--- SOURCE DATA ---

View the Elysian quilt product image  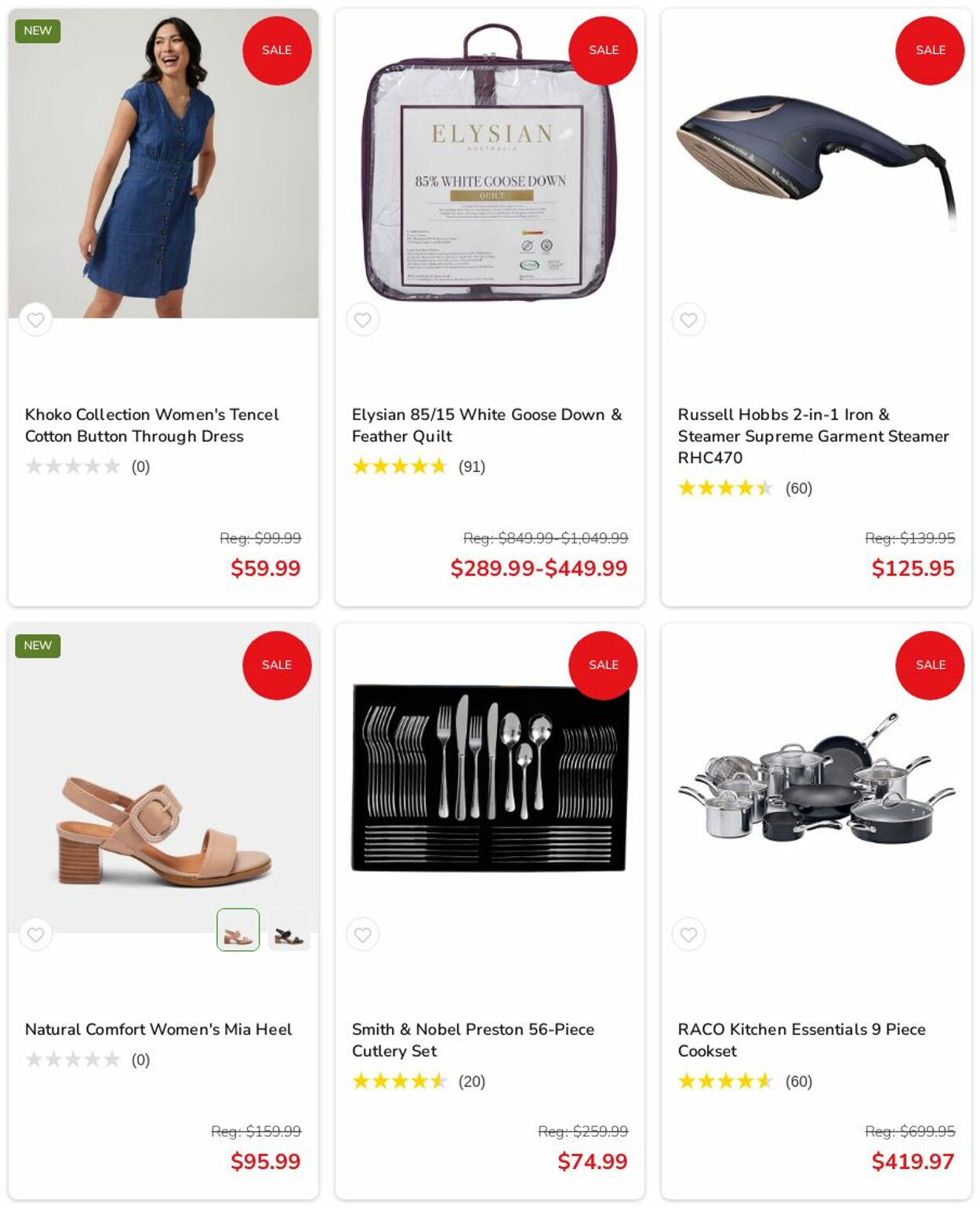click(x=489, y=163)
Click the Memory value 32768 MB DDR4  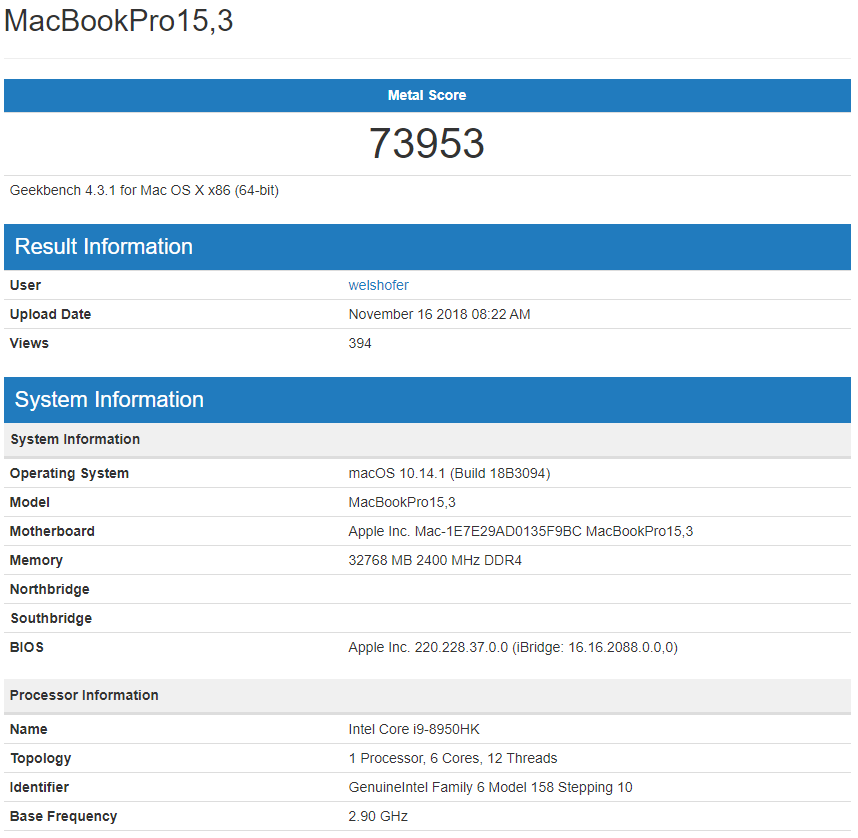point(435,560)
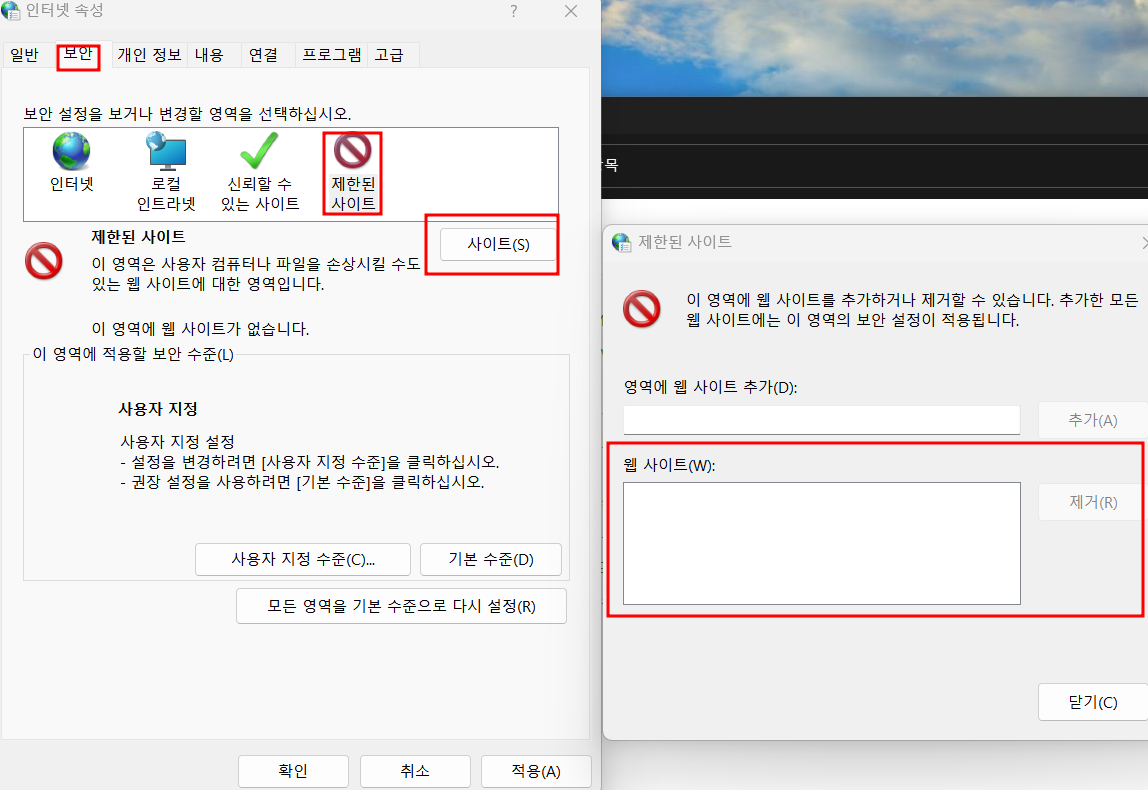Click the globe icon in 인터넷 속성 title bar
Image resolution: width=1148 pixels, height=790 pixels.
[x=14, y=11]
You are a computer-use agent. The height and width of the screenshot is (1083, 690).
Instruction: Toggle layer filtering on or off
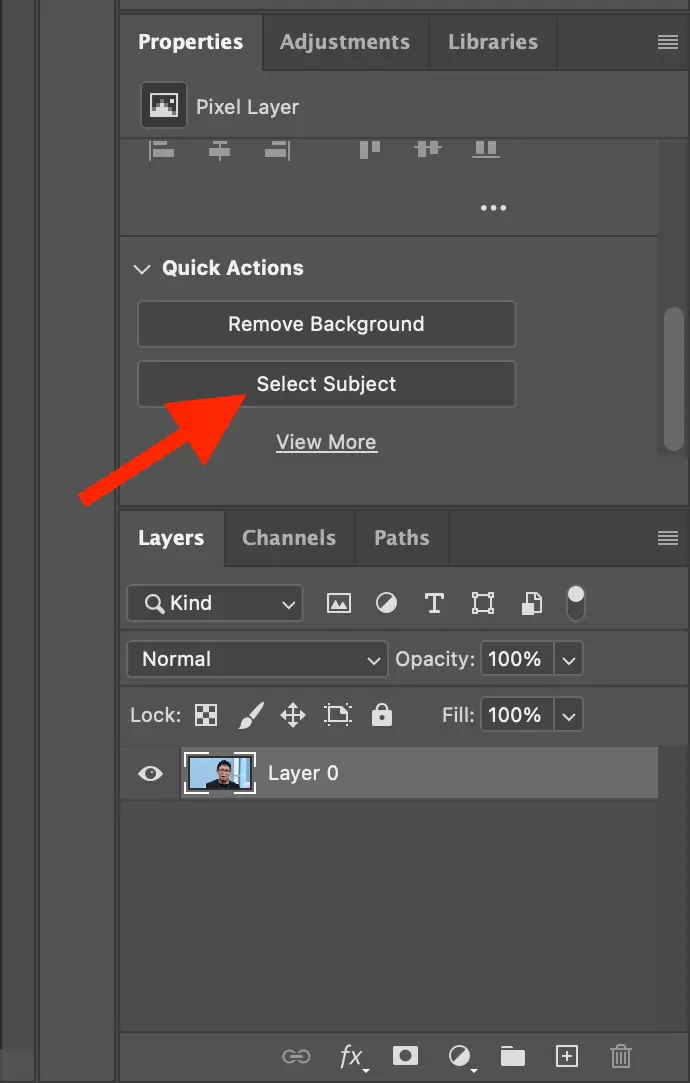pos(576,602)
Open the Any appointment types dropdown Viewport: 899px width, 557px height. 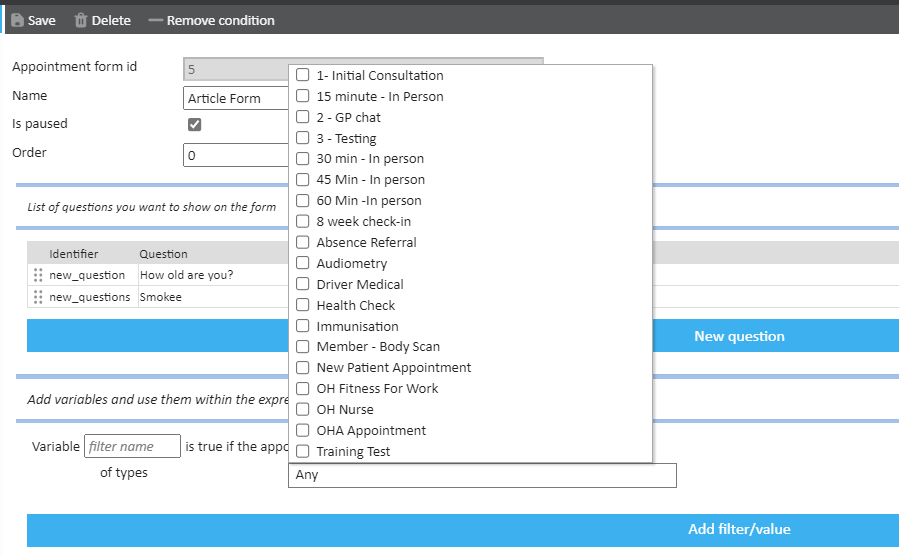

---

Please copy exactly the lines from the one containing "Instruction: Toggle layer filtering on or off" through the end of the records above, leaving out every picture.

• _TASK RESULT_
Instruction: Toggle layer filtering on or off
pos(576,602)
Open the Any appointment types dropdown Viewport: 899px width, 557px height. 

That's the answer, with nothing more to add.